J'ai dîné avec Js. et je l'écoute et je regarde ses yeux et je ne sais plus vraiment et ni je ne connais les mots qui peuvent encore nous lier. Dans le soir de la ville, nous menons vaillamment une conversation exténuée qui mêle fausses confidences, travail et considérations générales sur l'amour et l'amitié
Je pense à Belfort, comme si j'avais abandonné ces rues froides et humides, vides le soir, vides dans l'hiver et livrées au sons discordants de musiques électroniques pétaradantes et grésillantes.
Je voudrais avoir les yeux durs des fièvres tsiganes, yeux bridés légèrement et plissés par le voyage. Je voudrais moi aussi être sur ces routes, étourdi et sans mots. Je t'attends.

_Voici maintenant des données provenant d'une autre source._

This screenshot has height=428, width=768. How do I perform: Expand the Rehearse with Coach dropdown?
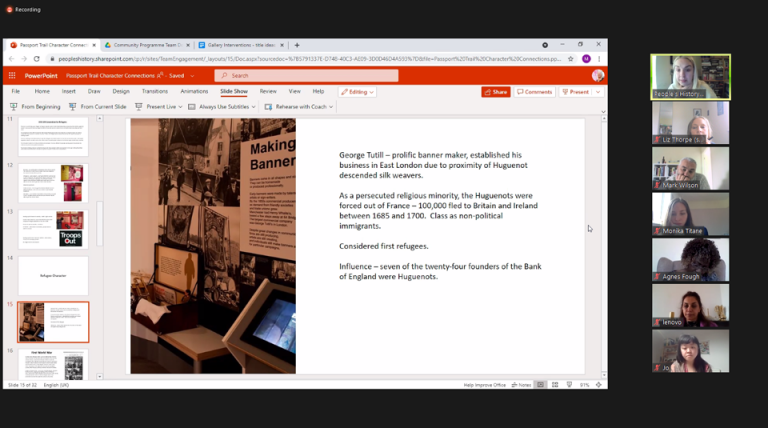click(332, 106)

Nous sommes allés, Js et moi, chez Polidor. Comme la dernière fois, il y avait des Québécois, mais à une autre table et aussi un vieux travesti, très usé, très fatigué, avec la peau comme un parchemin très ancien et des cheveux en perruque qui n'en pouvaient plus. Nous n'avons presque pas parlé.
Le matin, j'avais remarqué dans les rues diverses qui mènent au bureau beaucoup de visages qui me paraissent familiers, comme si  la ville soudain se tissait de vieilles connaissances, un peu oubliées, maladroitement reconnues pour ne pas dire qu'il faut ou qu'il ne faut pas saluer.
Je t'attends et je ne sais plus comment t'attendre, comme une nuit trop longue, lorsque l'on ne sait plus quelle position prendre dans le lit, que l'on tourne et que l'on se retourne et que l'on ne sait plus ce que l'on ne fait pas et que l'on doute soudain que cela finisse.